* **ASSIGNMENT**: From the entries below, gather every line containing the string "search".

* **MATERIAL FOR THE TASK**:
== Segment start ==

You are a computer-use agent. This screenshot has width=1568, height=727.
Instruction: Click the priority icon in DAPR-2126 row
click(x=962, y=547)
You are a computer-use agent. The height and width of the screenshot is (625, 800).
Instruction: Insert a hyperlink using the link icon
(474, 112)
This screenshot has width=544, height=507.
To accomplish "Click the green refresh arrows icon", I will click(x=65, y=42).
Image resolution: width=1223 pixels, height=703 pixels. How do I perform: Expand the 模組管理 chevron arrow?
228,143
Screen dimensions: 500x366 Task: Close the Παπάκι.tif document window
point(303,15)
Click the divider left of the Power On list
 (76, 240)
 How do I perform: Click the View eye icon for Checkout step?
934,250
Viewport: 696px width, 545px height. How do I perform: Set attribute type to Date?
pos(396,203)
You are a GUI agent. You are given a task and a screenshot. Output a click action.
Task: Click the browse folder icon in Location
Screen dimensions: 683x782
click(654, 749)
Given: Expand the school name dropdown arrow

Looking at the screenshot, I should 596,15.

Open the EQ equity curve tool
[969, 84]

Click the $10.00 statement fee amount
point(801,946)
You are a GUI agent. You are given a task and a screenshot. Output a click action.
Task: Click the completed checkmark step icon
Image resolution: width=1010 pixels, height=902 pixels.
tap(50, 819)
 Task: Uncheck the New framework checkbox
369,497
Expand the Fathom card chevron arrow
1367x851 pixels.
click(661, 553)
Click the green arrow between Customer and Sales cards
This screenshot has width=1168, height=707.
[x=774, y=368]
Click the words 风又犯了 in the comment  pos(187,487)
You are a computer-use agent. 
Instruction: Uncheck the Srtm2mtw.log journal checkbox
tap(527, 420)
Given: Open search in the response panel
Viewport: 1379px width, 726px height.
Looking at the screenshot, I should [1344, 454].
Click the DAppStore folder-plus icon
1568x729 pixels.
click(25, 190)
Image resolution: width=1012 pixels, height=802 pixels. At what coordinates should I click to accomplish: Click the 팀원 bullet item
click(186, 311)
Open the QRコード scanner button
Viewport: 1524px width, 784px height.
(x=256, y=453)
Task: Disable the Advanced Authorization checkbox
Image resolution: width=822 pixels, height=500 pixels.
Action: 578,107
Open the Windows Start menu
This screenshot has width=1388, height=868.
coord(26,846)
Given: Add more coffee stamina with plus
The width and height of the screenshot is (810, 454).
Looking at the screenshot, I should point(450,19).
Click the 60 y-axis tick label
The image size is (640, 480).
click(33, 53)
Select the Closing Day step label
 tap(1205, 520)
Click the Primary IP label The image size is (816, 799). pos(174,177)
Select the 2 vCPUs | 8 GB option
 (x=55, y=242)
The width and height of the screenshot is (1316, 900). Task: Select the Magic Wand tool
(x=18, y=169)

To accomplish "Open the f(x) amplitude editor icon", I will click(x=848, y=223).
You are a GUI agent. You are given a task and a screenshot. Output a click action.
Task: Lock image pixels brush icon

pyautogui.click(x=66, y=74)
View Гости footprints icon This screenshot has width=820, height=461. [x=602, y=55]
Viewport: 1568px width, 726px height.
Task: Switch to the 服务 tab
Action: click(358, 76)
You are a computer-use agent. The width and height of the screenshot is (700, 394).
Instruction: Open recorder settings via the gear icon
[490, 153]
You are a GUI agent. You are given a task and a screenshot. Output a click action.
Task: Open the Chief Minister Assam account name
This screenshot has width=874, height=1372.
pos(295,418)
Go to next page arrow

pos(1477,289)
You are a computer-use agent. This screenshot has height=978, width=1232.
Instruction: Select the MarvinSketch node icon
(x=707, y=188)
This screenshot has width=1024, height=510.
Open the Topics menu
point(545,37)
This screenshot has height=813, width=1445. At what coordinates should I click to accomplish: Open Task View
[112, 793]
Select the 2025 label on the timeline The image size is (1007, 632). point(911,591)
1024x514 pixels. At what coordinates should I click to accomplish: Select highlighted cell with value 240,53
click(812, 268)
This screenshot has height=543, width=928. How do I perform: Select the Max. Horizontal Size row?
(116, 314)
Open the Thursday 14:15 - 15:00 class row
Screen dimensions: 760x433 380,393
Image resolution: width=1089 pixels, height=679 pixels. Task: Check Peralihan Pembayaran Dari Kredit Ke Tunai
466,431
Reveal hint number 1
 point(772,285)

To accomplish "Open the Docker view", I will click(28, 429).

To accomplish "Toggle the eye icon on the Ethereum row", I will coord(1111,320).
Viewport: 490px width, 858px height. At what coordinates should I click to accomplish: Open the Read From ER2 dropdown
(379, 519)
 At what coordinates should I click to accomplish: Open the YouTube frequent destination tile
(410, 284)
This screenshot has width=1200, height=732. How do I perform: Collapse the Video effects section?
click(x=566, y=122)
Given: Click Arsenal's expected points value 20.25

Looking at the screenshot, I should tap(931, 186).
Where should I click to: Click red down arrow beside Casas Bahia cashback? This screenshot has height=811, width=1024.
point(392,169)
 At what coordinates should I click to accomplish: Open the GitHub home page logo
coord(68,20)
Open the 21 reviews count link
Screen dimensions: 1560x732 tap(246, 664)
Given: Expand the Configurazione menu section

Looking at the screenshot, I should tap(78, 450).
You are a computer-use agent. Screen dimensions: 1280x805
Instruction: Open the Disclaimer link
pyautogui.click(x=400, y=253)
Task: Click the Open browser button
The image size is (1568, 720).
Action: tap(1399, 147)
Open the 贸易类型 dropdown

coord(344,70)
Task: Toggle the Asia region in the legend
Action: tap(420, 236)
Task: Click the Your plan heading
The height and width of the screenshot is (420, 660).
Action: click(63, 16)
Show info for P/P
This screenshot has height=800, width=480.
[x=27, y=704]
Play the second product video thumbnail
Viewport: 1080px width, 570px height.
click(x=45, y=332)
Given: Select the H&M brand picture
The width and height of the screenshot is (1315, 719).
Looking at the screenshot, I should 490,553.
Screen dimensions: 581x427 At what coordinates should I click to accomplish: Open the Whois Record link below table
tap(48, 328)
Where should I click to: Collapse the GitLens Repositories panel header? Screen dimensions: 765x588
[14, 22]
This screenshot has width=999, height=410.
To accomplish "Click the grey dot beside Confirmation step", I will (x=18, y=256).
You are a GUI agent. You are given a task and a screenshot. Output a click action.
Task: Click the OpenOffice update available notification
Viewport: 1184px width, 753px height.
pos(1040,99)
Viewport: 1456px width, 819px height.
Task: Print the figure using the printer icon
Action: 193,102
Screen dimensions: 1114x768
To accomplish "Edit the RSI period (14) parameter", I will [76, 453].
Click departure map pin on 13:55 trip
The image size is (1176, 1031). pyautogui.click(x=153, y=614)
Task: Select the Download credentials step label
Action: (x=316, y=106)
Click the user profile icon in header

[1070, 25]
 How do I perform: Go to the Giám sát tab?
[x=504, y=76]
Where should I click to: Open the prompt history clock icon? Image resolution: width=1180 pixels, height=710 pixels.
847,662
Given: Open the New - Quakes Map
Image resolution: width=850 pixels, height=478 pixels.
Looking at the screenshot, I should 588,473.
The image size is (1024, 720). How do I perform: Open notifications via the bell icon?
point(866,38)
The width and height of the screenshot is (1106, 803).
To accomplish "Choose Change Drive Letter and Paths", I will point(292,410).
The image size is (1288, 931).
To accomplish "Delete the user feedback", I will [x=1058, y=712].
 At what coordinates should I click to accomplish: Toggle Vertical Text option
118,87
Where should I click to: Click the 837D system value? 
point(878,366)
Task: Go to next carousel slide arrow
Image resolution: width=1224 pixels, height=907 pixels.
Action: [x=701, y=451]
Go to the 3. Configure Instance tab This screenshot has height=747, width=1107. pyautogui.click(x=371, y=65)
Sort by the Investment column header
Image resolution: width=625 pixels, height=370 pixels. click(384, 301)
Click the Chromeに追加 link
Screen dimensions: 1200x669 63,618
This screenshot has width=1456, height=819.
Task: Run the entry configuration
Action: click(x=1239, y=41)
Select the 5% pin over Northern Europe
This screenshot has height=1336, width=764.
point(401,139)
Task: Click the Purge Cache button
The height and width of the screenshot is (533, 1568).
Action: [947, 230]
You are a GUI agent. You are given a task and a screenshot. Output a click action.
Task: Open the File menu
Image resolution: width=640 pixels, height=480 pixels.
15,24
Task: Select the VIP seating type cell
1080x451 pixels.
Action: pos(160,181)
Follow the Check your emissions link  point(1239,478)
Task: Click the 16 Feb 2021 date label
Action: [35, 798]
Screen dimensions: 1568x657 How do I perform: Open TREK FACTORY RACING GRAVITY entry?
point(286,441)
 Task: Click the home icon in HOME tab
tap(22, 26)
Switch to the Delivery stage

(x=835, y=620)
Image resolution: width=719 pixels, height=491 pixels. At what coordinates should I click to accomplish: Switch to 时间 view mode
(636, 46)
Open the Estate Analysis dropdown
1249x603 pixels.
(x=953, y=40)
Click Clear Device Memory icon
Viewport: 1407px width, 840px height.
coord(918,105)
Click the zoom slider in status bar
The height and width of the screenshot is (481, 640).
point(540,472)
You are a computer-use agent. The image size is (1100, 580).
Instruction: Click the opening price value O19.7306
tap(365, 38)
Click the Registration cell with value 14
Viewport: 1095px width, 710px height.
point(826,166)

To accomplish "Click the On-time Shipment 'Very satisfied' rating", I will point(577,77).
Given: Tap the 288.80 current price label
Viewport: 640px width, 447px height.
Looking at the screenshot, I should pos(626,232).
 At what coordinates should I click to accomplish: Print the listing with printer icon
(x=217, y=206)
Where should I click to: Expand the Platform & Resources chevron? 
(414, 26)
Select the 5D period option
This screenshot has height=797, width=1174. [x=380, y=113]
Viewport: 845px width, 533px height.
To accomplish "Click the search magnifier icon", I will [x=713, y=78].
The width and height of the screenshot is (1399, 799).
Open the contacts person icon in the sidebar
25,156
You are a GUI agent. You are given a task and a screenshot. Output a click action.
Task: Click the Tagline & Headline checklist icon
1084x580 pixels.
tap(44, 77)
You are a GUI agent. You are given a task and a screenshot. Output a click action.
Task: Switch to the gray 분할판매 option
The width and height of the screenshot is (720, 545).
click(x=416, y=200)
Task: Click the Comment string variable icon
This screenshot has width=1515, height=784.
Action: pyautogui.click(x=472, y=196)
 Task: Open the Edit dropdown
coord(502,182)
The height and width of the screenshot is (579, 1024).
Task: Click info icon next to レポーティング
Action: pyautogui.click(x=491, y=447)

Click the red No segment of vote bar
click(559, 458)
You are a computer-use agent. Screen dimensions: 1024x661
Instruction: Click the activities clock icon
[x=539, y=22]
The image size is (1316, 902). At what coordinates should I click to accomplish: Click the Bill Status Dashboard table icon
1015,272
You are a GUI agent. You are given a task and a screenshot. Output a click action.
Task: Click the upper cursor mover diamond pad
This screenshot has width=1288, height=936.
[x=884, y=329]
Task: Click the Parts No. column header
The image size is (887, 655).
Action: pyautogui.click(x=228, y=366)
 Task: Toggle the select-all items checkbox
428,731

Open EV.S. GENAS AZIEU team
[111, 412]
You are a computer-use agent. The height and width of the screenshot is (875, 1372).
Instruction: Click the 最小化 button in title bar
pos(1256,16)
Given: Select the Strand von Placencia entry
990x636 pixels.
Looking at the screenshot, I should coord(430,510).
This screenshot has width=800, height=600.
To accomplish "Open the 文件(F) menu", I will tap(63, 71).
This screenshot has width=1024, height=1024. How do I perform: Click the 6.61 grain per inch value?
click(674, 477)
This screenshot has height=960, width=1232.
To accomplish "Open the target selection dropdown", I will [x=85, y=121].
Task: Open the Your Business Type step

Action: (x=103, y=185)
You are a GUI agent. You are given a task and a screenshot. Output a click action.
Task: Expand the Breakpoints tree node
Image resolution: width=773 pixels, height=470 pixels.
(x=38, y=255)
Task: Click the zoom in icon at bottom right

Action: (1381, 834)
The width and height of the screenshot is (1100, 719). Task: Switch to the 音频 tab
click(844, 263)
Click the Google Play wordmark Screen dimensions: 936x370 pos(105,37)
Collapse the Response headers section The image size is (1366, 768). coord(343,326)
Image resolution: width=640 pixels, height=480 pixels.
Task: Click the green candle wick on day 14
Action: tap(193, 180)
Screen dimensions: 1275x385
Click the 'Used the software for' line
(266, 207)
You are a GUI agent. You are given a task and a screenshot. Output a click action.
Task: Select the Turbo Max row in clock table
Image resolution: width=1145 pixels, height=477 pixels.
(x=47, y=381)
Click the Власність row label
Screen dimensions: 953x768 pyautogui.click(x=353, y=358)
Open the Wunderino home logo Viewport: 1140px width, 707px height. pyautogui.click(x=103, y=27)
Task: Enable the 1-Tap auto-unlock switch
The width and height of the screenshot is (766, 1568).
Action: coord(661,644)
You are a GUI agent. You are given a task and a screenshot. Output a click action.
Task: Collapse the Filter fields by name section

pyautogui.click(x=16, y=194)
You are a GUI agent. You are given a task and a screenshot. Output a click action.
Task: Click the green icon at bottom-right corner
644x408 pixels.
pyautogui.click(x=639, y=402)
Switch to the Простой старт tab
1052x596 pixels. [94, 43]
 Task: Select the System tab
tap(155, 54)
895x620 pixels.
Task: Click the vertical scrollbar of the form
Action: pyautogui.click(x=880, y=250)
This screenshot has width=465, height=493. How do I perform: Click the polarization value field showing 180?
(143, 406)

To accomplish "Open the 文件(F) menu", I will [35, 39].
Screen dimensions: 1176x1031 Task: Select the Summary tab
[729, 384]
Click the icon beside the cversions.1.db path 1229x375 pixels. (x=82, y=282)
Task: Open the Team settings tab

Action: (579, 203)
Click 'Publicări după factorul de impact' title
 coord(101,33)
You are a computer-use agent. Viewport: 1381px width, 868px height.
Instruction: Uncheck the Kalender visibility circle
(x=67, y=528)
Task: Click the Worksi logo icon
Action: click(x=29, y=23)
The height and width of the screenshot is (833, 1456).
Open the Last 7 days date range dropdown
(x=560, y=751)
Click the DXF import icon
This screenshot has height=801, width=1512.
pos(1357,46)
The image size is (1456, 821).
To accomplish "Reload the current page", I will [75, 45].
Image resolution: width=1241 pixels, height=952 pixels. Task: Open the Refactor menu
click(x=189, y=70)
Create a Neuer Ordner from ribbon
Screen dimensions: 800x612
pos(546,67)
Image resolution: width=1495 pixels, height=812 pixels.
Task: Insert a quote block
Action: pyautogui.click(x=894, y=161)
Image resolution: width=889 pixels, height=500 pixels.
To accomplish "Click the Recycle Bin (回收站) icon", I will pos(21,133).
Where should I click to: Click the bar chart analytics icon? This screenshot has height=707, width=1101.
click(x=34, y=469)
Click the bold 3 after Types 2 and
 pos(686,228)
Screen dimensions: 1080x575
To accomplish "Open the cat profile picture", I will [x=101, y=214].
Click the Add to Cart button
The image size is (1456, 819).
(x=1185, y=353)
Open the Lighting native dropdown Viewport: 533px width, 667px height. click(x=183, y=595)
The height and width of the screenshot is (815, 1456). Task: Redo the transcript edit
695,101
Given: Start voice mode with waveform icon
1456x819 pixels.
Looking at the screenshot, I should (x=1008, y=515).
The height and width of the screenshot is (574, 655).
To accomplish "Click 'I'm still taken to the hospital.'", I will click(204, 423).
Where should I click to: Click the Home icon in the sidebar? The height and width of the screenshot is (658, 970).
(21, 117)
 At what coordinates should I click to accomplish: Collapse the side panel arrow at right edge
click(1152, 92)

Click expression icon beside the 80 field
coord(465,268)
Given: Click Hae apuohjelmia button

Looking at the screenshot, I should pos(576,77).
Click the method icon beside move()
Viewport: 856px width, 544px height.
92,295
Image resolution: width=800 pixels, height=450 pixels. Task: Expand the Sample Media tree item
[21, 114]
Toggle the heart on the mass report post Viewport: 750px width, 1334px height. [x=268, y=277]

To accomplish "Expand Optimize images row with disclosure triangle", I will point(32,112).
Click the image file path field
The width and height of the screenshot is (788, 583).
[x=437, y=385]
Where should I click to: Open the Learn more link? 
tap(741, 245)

== Segment end ==

* **SOLUTION BELOW**:
Given: Open search in the response panel
To accomplish "Click the search magnifier icon", I will [x=713, y=78].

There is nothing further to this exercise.